How do cheaters evade system monitoring?
To make the system harder to detect the cheaters, they will not follow every move of the AI. Instead, they may use AI to help them examine whether their moves will put them in an inferior position or not. Although this can decrease the overlap rate with AI moves, it will expose the typical characteristics of these cheaters: making almost no mistakes in their games. This feature is now gradually starting to be considered by the AI detectors, making the cheaters “impossible to survive”.

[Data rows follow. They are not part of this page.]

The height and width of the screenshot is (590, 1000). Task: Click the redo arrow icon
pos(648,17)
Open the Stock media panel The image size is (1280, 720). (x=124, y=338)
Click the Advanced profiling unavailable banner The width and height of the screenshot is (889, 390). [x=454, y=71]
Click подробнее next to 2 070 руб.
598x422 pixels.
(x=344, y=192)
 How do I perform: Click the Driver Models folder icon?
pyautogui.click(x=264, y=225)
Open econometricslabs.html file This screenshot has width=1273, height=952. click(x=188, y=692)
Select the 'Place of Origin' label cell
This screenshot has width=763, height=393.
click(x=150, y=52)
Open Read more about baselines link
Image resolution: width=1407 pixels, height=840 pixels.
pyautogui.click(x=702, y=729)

Future of monitoring AI usage in chess
Due to the trait of quick response of AI and the high accuracy of the moves in games, nowadays, we often measure the chess player's playing speed and accuracy under different levels of game complexity for evaluation. However, some cheaters will deliberately slow their playing rates down according to the game. This will lead to the problem that these detections are no longer useful on these kinds of cheaters. In the future, another method of monitoring AI usage in chess is to install local AI detection software on players’ devices. This can prevent them from using AI on the same device during the games. Nevertheless, if they try to use two devices to cheat, the detection will be much harder. By comparing their moves with AI and measuring their rate of bad moves are probably the most effective and efficient way to judge whether a player is cheating or not. To be simple, promoting the fair and reasonable use of AI in competitive games like chess remains a significant challenge for us.